Leaderless Replication

curious, tinkerer, and explorer

Traditional leader-centric replication strategies revolve around the fact that there will be one Master (leader) node that will acknowledge and accept all the writes operations and then replicate the updates across the replicas (read or master). In this essay, we take a look into a different way of replication, called Leaderless Replication, that comes in handy in a multi-master setup that demands strong consistency.

Leader-centric Replication

In a leader-centric replication, there is a Master node that accepts the writes. Upon applying the writes on its copy of data, the database engine sends out the updates across read-replicas or master nodes. Given that all the writes flow through the Master node, the order of the writes is deterministic, slimming down the chances of having a write conflict.

Leader-centric Replication

Leader-centric replication is not fault-tolerant by design because we lose the write operation when the Master node is down. Leaderless replication addresses this concern and ensures our system can handle Write operations even when a subset of nodes are having an outage.

Leaderless Replication

Leaderless Replication eradicates the need of having a leader accepting the writes; instead, it leverages quorum to ensure strong consistency across multiple nodes and good tolerance to failures. Here’s how WRITE and READ operations happen in such a system.

Write Operation

Say we have a database cluster of 5 nodes (all Masters). In Leaderless Replication, when a client wants to issue a write operation, it fires this operation on all 5 nodes and waits for ACK from at least 3 nodes. Once it receives ACK from a majority of the nodes, it marks the write as OK and returns; otherwise, it marks the operation as FAIL.

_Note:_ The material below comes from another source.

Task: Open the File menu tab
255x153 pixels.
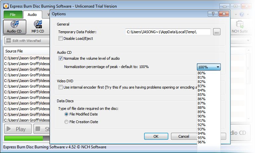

Write Operation in Leaderless Replication

Every record in the database has a monotonically increasing version number. Every successful write updates this version number allowing us and the system to identify the latest value of the record upon conflict.

Say, when the write operation was triggered, it reached just 4 nodes because the fifth node was down; so, when this node comes back up, it gossips with the other 4 nodes and identifies the writes that it missed and then pulls the necessary updates.

Once the write is ACK and confirmed, the nodes gossip internally to propagate the writes to other nodes. There could be a significant delay for the writes to propagate and sync across all nodes; hence we need to ensure that our reading strategy is robust enough to handle this delay while guaranteeing strong consistency.

Read Operation

Given that there could be a significant delay in the updates to propagate across all N nodes, the Read strategy in Leaderless Replication needs to be robust enough.

Like how the client fanned out the write operation to all the nodes, it also fans out the Read operation to all N nodes. The client waits to get responses from at least N/2 + 1 nodes. Upon receiving the responses from a majority of the nodes, it returns the value having the largest version number.

Read Operation in Leaderless Replication

Given that we mark a write as OK only when at least N/2 + 1 of them ACK it and we return our read-only when we get responses from at least N/2 + 1 nodes, we ensure that there is at least one node that is sending the latest value of the record.

If we send our read operation to just one node chosen at random, there is a high chance that the value it returns in the response is a stale one, defeating our guarantee of having a strong consistency.

Generic Leaderless Replication

The Leaderless Replication system we just discussed is specific because it restricts clients to send write to all N nodes and wait for ACK from at least N/2 + 1 nodes. This constraint is generalized in real-world with

w: number of nodes that confirm the writes with an ACK
r: number of nodes we query for the read
n: total number of nodes

to have a strong consistency i.e. we can expect to get the latest value of any record so long as w + r > n, because with this there will be at least one node that has the latest value that will return it. Such reads and writes are called Quorum Reads and Writes.

Approaches for Leaderless Replication

Now that we understand Leaderless Replication, we look at approaches to implementing it. In the flow discussed above, the approach we saw was the client was sending reads and writes to all the replicated data nodes and, depending on the quorum configuration, decides the correctness. This approach is called client-driven fan-out and is very popular.

Client Driven Fan-out in Leaderless Replication

Another popular approach to implement Leaderless Replication is to have a Node Coordinator. The client will make the request to any one node, and it then starts to act as the coordinator for that transaction. This node coordinator will then take care of the fan-out to other nodes and complete the transaction. Upon completion, it returns the response to the client.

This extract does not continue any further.